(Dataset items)
● ● ● ● ● ● ●
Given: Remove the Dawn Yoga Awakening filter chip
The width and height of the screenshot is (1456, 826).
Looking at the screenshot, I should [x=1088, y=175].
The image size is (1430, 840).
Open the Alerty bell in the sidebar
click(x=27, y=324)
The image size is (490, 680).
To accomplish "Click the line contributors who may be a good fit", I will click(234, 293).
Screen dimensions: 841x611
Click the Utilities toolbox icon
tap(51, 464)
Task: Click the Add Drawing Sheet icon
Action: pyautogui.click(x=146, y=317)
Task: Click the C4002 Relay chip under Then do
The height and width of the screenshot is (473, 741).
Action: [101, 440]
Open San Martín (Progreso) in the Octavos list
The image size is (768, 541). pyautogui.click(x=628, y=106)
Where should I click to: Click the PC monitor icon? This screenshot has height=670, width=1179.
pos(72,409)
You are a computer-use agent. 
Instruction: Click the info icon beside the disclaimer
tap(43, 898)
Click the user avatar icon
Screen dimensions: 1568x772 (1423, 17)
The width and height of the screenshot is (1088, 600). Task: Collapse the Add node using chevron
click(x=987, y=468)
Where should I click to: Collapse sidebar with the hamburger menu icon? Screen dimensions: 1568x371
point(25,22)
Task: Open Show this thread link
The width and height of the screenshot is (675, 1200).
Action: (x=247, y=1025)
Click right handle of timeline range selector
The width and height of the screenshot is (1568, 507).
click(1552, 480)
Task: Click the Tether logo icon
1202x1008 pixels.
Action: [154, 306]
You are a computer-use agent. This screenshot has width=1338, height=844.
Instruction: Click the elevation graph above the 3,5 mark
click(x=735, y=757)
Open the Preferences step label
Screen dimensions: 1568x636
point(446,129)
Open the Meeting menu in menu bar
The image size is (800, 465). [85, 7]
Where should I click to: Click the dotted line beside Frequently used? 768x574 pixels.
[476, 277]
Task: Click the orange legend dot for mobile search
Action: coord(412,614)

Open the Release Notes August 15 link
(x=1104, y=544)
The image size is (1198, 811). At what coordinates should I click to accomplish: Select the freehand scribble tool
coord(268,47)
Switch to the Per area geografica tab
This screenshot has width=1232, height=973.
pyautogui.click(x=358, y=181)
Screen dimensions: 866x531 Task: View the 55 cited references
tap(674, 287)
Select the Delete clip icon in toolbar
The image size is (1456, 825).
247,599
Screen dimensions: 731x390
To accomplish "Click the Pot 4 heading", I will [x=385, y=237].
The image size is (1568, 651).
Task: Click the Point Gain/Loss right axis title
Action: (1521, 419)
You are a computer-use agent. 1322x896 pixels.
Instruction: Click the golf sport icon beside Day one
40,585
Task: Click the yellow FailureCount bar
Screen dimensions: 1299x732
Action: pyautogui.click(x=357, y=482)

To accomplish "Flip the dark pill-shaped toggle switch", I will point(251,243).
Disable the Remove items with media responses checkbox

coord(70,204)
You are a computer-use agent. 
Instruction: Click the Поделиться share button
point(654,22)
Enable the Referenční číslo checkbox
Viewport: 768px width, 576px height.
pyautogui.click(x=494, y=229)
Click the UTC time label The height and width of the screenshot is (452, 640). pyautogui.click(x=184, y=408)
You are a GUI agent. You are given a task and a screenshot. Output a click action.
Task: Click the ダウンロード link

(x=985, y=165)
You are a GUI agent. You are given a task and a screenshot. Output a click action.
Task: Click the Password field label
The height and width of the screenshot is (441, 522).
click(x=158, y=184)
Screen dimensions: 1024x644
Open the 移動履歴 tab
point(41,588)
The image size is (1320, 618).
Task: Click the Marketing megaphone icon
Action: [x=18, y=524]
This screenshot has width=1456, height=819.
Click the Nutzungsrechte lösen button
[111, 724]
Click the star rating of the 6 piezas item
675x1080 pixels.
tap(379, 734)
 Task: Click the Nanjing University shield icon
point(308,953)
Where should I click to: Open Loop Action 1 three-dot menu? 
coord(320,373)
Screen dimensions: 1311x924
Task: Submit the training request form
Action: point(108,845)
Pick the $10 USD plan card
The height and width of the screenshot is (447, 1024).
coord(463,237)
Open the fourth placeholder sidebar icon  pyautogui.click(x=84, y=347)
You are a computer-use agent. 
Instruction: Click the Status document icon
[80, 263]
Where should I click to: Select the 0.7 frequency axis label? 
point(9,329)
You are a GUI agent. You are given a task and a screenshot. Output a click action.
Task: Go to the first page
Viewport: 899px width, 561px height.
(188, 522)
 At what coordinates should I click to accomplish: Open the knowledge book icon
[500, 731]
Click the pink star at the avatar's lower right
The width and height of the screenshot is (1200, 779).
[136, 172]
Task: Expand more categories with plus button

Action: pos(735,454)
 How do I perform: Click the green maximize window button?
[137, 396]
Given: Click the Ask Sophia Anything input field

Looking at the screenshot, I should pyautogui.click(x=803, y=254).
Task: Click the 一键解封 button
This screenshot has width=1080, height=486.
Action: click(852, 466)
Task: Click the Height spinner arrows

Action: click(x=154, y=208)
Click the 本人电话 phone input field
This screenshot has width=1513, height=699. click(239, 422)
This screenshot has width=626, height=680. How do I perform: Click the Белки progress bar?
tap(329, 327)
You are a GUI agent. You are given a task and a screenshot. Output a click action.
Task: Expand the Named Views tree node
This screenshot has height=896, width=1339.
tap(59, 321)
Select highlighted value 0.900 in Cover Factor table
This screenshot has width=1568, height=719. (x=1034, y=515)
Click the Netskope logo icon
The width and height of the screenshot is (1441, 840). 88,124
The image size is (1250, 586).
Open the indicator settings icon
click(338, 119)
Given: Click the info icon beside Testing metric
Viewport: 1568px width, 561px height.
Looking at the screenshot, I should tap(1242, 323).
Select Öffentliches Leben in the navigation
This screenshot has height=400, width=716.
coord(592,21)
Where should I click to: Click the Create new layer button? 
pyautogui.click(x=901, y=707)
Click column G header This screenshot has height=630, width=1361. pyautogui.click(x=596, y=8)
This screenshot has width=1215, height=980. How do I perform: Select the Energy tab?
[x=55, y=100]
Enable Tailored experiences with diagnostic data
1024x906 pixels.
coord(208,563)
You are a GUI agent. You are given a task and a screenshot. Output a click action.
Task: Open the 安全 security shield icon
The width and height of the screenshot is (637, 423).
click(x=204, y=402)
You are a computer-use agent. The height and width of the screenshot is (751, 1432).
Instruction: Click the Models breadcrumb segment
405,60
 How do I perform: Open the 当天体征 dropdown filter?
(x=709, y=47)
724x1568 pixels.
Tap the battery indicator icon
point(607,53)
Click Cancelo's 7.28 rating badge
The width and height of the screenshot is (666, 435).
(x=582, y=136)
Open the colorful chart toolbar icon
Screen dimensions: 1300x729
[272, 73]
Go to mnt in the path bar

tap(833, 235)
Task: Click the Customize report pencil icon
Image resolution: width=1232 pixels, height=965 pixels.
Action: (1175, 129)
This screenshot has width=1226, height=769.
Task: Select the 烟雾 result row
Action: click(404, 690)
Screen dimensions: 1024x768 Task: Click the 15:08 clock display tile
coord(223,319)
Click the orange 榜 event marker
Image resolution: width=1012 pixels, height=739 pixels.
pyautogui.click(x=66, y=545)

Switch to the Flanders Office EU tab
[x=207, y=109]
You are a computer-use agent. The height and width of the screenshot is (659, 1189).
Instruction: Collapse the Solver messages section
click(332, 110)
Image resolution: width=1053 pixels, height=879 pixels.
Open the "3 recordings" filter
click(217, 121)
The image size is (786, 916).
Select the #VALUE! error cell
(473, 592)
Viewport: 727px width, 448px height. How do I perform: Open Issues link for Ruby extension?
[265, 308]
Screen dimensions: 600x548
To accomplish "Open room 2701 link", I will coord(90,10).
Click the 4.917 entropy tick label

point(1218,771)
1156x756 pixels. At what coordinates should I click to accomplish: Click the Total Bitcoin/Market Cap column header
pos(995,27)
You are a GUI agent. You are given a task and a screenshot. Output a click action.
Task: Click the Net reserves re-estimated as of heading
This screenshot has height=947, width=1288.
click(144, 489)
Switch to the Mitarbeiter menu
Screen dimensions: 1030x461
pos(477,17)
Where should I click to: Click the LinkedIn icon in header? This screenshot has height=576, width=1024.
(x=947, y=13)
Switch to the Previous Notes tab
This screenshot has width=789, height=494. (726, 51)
● ● ● ● ● ● ●
== What is needed ==
Please show every line above that includes the word "chip".

== Final answer ==
Given: Remove the Dawn Yoga Awakening filter chip
Task: Click the C4002 Relay chip under Then do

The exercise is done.